Source passage:
------------------------------------

Listen to me. Please Listen to me.

African-Americans have a deep-seated distrust of the Police, it's something we will never understand. "We" would think Electing an African-American as President (twice) would help improve the trust factor, but apparently "we" were wrong.

I do not believe the Officer(s) involved were racist, I do not believe they intended to kill George Floyd. But that doesn't matter, the African-American community belives this was some horrifying, overtly-racist act, a "Lynching" and we must listen to what they have to say.

We must listen to what they say, observe the actions they take in response, and we must respond diplomatically: As a Country, we have changed! These are simply bad cops, bad, poorly-trained cops that made one-mistake too many, not racist cops....

_*These*_ are racist Cops...

(Racist Cops don't dare get caught on film, let alone caught on film killing a black man...)


----------



## acklac7 (May 31, 2004)

https://www.chicagoreporter.com/the-us-white-majority-will-soon-disappear-forever/


----------



## acklac7 (May 31, 2004)

Connect the dots. (We have to right our wrongs, we have to change our perception, before it's too late).


----------



## Saugeyefisher (Jul 19, 2010)




----------



## ICENUT (Apr 29, 2008)

someone posted on here who is there to remind these people that they have value and worth.Its not going to be a politician its really a simple word its called PARENTS!!!!!! Also other than the military the police really do put their lives on the line every day and for the most part they are good people and really want to serve the community.there are also many smaller police depts. that your compensation for risking your life is miniscle we pay our super hero jock atheletes hundreds of thousands more. I wonder how the people of Minneapolis would feel if all their police officers resigned today and left them to fend for themselves!! Gee I wonder if they would view them a little different.

------------------------------------

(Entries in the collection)
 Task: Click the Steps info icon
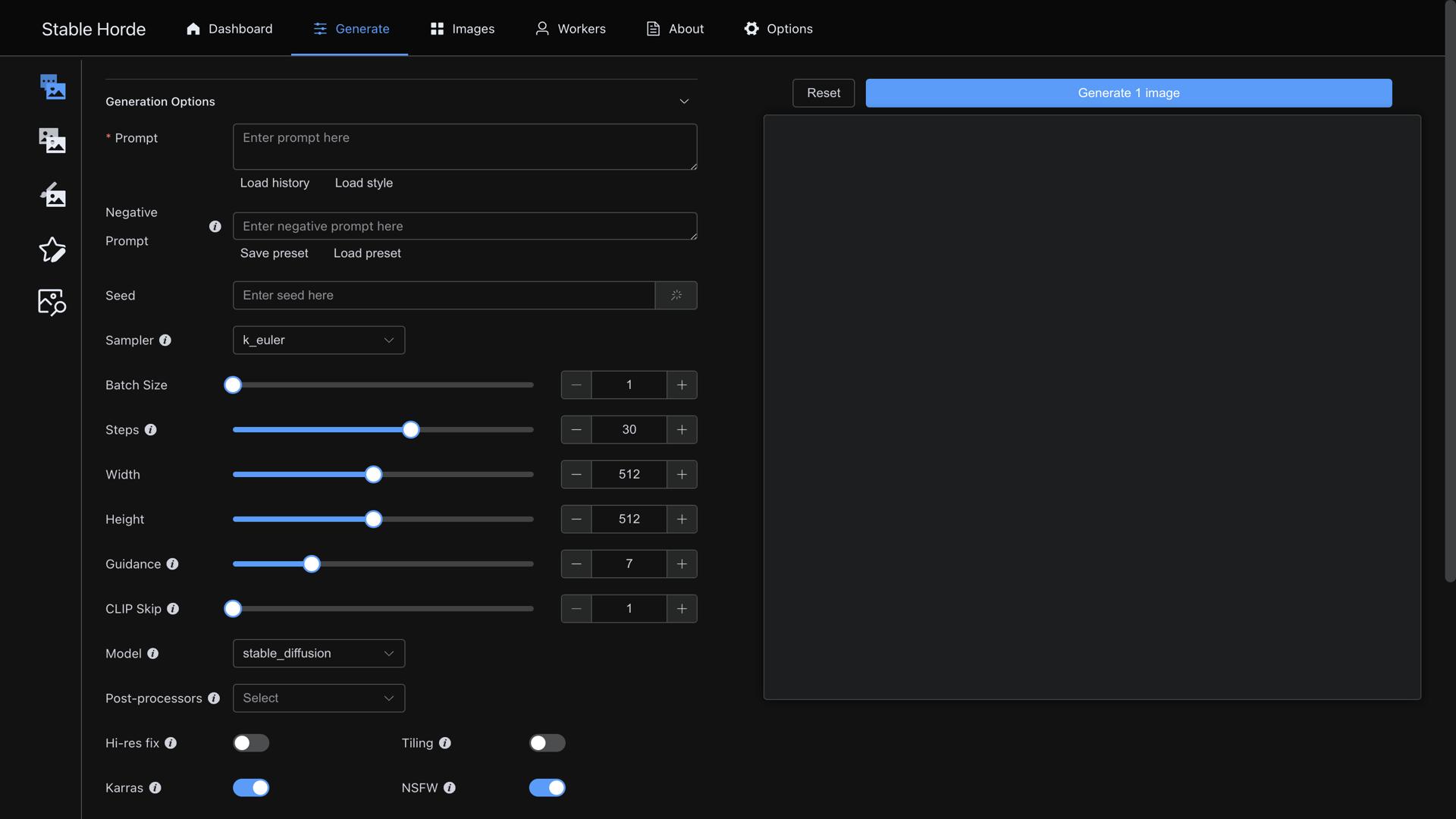[x=151, y=429]
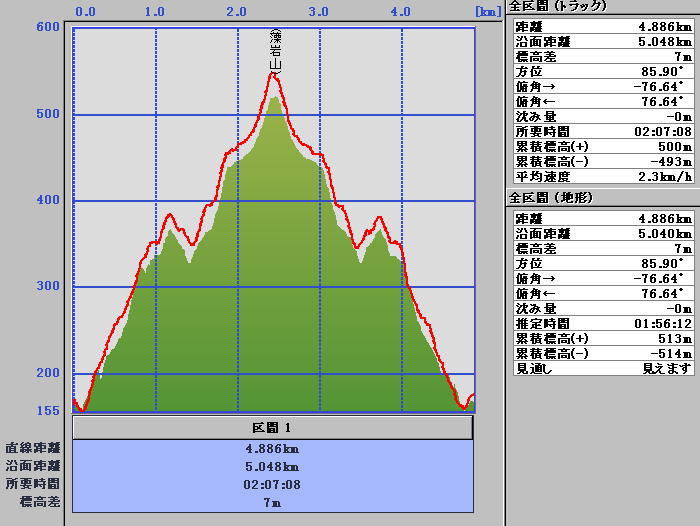Click the 2.0 km distance axis label
Image resolution: width=700 pixels, height=526 pixels.
(238, 12)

------------------------------------

Task:
Write what follows in the forum thread about the police and the death of George Floyd, picking up right after its last sentence.

Response for this exercise:
----------



## Lewis (Apr 5, 2004)

Dirty cop on a power trip that carried things way too far. He was charged with Floyd's murder and will face justice. I'm sure there are a few dirty black cops across America that have roughed up some white perps too. Most cops black and white are decent people, but as far as the looters and arsonists, we are seeing a cultural problem playing out that might take generations to solve.


----------



## acklac7 (May 31, 2004)

Saugeyefisher said:


>


Come on now, Bobby...


----------



## NCbassattack (May 5, 2014)

My take is that these rioters don't care about the guy that died. Just an excuse to loot and burn..


----------



## FOWL BRAWL (Feb 13, 2020)

billy4prez said:


> Wow, I can't believe what I just read. Have you seen any of the video? He was killed for possibly passing a fake $20 dollar bill and that is about it. I hope it wakes up the thugs with a gun and a badge. I know burning down the city is counterproductive, but how else do you get someone's attention nowadays? Peaceful protests don't work....


How do you get someone's attention nowadays? You either do something negative or positive,YOU DECIDE
How about following the law, and if your being questioned you did or did not do...Stay calm do not resist, do as your asked and be polite.....A pretty small list of things that will make life much easier for EVERYONE involved...........................PERIOD


----------



## Patricio (Feb 2, 2007)

ICENUT said:


> someone posted on here who is there to remind these people that they have value and worth.Its not going to be a politician its really a simple word its called PARENTS!!!!!! Also other than the military the police really do put their lives on the line every day and for the most part they are good people and really want to serve the community.there are also many smaller police depts. that your compensation for risking your life is miniscle we pay our super hero jock atheletes hundreds of thousands more. I wonder how the people of Minneapolis would feel if all their police officers resigned today and left them to fend for themselves!! Gee I wonder if they would view them a little different.


at one time, the mayor, fry, questioned whether cops should be carrying guns.


----------



## Muddy (May 7, 2017)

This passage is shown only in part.